Before exploring the wider context of the economy of believability that underpins this perceived binary, I will first address how this imaginary is framed. My interviews often began with a general prompt about participants’ motivations for sharing on She's A Crowd. One of the recurring responses I heard is an appreciation for the standardized storytelling process afforded by She's A Crowd (the 10 step process described above). Although my participants at times expressed reservations about the potential simplification of their experiences, overall, they told me that they loved the process, as it required minimal labor from them. For example, May, a postgraduate student and an advocate for women's rights, expressed her appreciation for the simple storytelling process, describing that it allowed her to just simply “tick the box,” “pin it on the map,” and “skip the parts” she was not comfortable sharing. In other words, participants appreciated the ease with which they could share their experiences, which was enabled by the multiple-choice format that organized their experiences into distinct, orderly segments. For Sneha, another postgraduate student, these discrete “points of information,” such as the incident's time, location, and whether she knew the perpetrators, while being simple and straightforward, were sufficient to encapsulate the essence of any experience of gendered violence. In Sneha's words: If they’re going to make me do that, there's no way I’m going to type out long paragraphs about my story of sexual assault. So then as I started filling out a questionnaire which is basically like an MCQ (multiple choice question) style, I understood how easy it was to file your story and how there is always like, a few points of information that are always pertinent like time of day, the location, whether you knew the person or not. […] So, it makes it easy to file, and like almost every part of my experience was documented there.
For participants, the breaking up of experiences into data points is beneficial, not only because it tidies up and organizes their experiences in a way that is more conducive to sharing, but also because their experiences could then be categorized, analyzed, and aggregated, which, as Sneha suggested, “gives them strength in number.” In Raw Data is an Oxymoron, Lisa Gitelman and Virginia Jackson (2013: 8) reflect on the popular conception of data as “particulate” or “corpuscular, like sand or succotash”: that is, “data exist in little bits.” We see similar conception of data as discrete bits in Sneha's and others’ accounts (in phrases such as “a few points of information” or “tick the boxes”). Importantly, as Gitelman and Jackson (2013: 8) argue, the perceived “particulate” nature leads to another perception, that data are “aggregative”—a characteristic that imbues data with power. This was exactly what Sneha later reflected, as she explicitly suggested the binary between “data” and “story”: “story can only be anecdotal, it can never account for larger narrative change.” Sharing experiences in nondata formats will only ever amount to “anecdotes,” which cannot be accumulative and thus, cannot be impactful. Data, by contrast, are perceived as being accumulate-able, thereby carrying more weight.

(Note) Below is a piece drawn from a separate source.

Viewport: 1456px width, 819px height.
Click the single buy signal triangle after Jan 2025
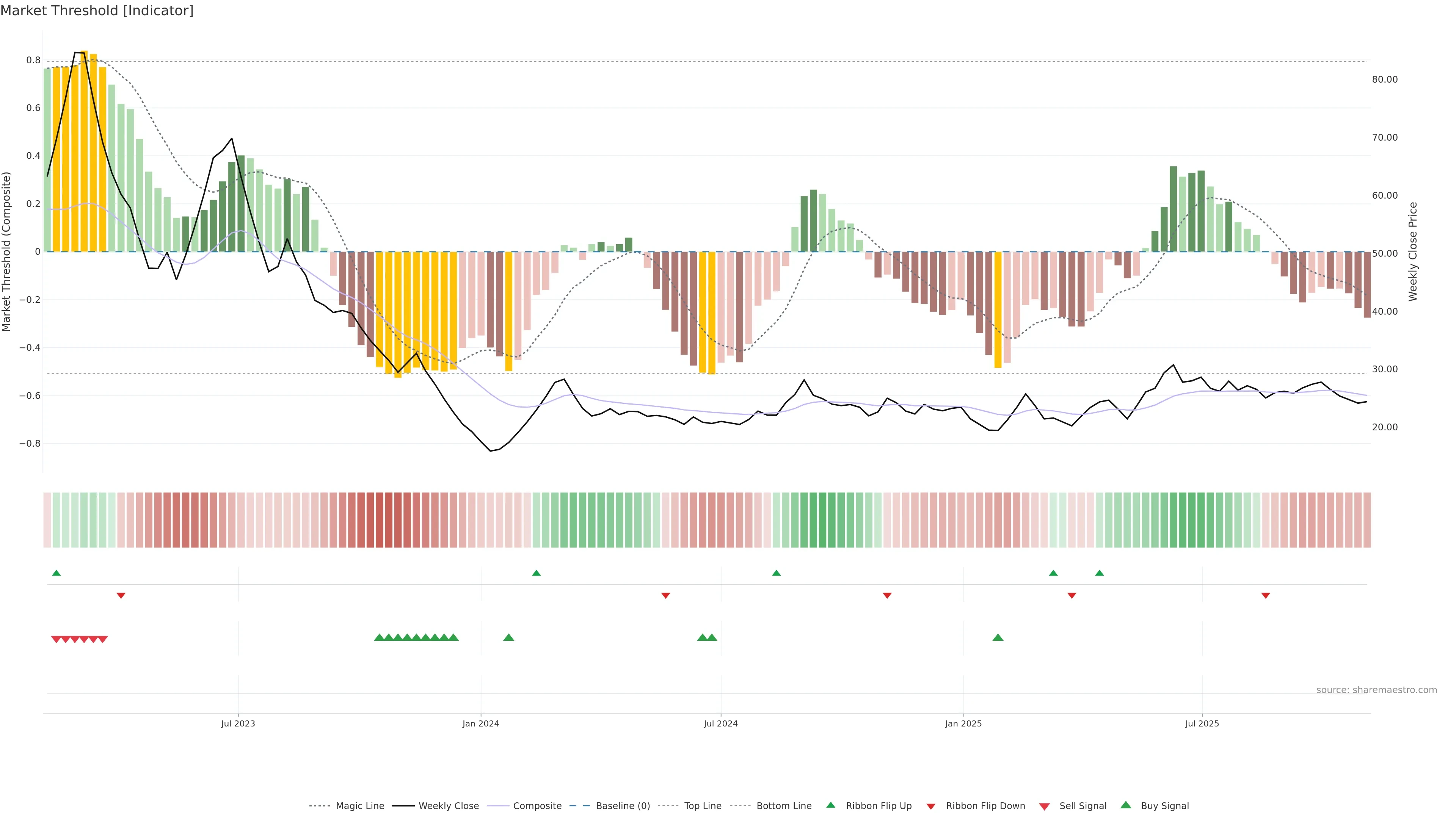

Indeed, in my interviews, it was common to encounter the term “anecdote” used to describe the recounting of experiences in nondata forms. The historical usage of the term anecdote refers to something private and unpublished, but now carries the connotations of lacking scientific rigor. On writing about different perceptions of evidence, Sara Ahmed (2016) succinctly captures this discursive construction of the term “anecdote,” noting how “anecdotal” is often used to suggest a deficiency in the evidence—that is, anecdote is “a series of first-hand impressions” which might be “distinguishable from the evidence generated by systematic research or provided by an expert.” I also notice this discursive construction of anecdote as lacking rigor, as compared to data, being echoed everywhere. For example, when I put the query “anecdote vs. data” on Google, the first result I encountered was the introduction to The University of California, Los Angeles' (UCLA) online Data Science Curriculum, where a stark distinction is drawn: “Data beats anecdotes. […] Anecdotes can contain personal bias, might be carefully selected to represent a particular point of view, and, in general, may be completely different from the general trend” (UCLA School of Education and Information Studies, n.d). Turning their stories into data for it to be aggregated with other datafied stories, in short, is a strategy to sidestep the characterization of their accounts as being merely “anecdotal.” Isabella summed up this binary succinctly as follows: “stories are not data” (when she addressed my question about her preference for sharing on She's A Crowd over social media). This response is in keeping with Neff and Fiore-Gartland's findings (2017), who, in their study of data valence within health and wellness communities, highlight that the perceived “truthiness” of data is not necessarily based on any consideration into the validity of data, but rather on an affective sense of truth ascribed to data in general. In other words, data is something that just “feels” truer.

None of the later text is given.